── Data records ──
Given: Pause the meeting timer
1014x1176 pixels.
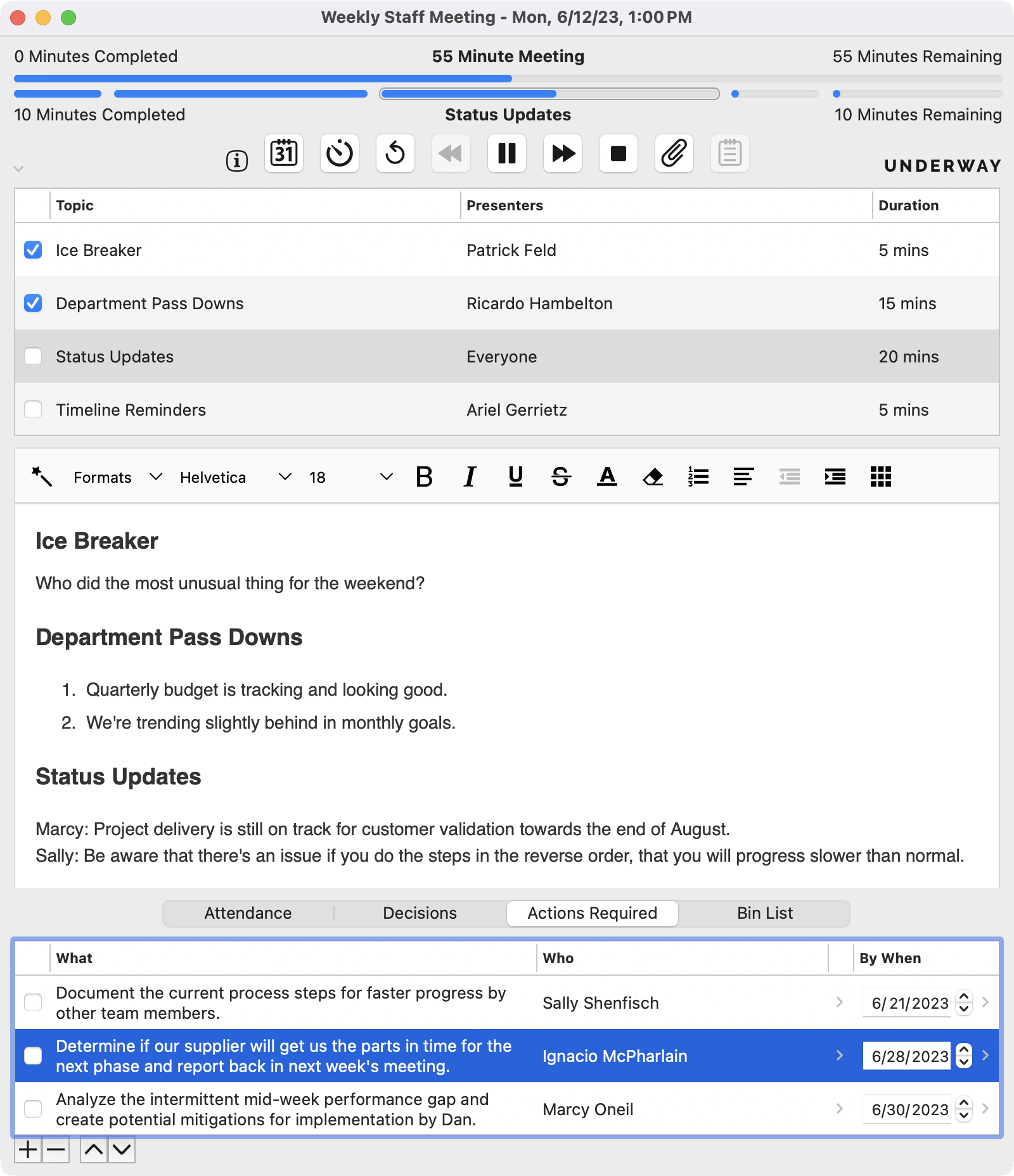Looking at the screenshot, I should (506, 153).
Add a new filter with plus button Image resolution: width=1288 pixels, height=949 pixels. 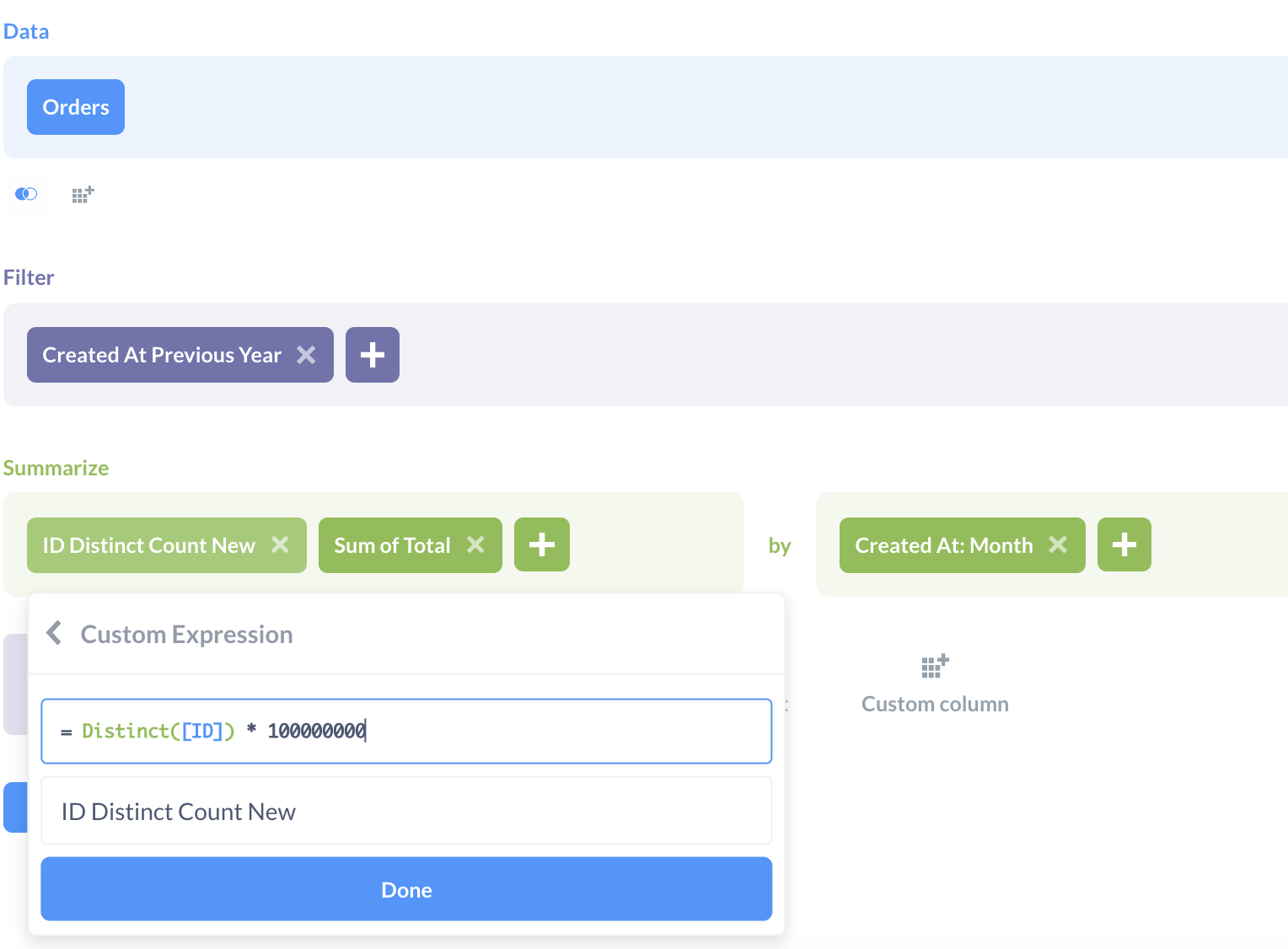coord(373,355)
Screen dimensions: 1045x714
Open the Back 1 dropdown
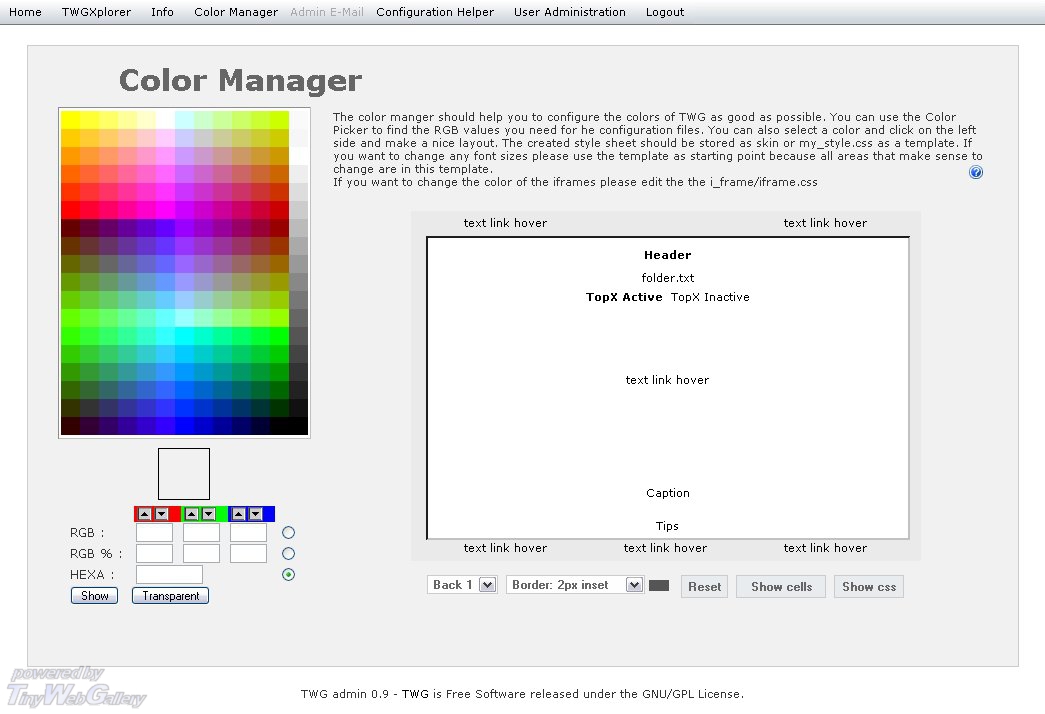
───
What the exercise asks: Write out exactly, and only, the lines from the line holding "Screen dimensions: 1045x714" through the end of the data, inclusive, without any pictures.

Worked solution:
Screen dimensions: 1045x714
Open the Back 1 dropdown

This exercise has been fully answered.